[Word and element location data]
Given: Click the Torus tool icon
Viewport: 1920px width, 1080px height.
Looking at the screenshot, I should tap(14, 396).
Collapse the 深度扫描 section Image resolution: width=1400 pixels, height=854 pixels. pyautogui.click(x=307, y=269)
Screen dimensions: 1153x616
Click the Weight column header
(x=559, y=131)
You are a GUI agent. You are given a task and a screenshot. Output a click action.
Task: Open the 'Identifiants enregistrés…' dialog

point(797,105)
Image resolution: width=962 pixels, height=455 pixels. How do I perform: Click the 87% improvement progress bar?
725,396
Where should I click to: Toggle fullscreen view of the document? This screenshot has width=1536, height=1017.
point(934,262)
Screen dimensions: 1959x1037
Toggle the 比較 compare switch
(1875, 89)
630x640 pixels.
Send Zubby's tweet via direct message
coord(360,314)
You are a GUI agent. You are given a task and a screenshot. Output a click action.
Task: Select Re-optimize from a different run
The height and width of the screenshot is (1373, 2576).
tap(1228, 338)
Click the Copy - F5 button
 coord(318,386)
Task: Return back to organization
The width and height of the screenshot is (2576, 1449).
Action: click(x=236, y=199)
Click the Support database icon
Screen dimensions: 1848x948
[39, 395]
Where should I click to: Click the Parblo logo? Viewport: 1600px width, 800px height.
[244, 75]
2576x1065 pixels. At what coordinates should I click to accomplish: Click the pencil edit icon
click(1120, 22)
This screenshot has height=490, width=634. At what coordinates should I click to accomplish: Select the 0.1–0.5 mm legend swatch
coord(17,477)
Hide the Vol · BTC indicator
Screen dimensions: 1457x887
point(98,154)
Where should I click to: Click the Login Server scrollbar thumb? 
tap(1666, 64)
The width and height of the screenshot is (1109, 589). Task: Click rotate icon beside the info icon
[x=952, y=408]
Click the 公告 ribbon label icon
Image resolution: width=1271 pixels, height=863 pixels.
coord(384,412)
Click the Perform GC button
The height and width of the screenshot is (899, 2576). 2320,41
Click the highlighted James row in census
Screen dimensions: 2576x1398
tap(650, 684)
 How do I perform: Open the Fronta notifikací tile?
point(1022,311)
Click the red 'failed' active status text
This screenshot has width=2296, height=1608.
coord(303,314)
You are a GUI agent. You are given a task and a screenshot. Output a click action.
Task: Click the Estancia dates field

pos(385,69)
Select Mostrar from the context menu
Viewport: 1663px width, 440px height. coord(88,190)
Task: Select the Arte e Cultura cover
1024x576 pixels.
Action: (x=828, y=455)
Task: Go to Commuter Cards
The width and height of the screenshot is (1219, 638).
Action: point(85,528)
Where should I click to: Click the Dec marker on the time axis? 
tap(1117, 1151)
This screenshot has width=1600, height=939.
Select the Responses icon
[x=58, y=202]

**Directions for this task**: Please show each line of the material above that contains the string "should".

**Result**:
Looking at the screenshot, I should tap(14, 396).
Where should I click to: Toggle fullscreen view of the document? This screenshot has width=1536, height=1017.
Where should I click to: Click the Parblo logo? Viewport: 1600px width, 800px height.
2576x1065 pixels. At what coordinates should I click to accomplish: Click the pencil edit icon
This screenshot has height=490, width=634. At what coordinates should I click to accomplish: Select the 0.1–0.5 mm legend swatch
Where should I click to: Click the Login Server scrollbar thumb? 
Where should I click to: Click the Dec marker on the time axis? 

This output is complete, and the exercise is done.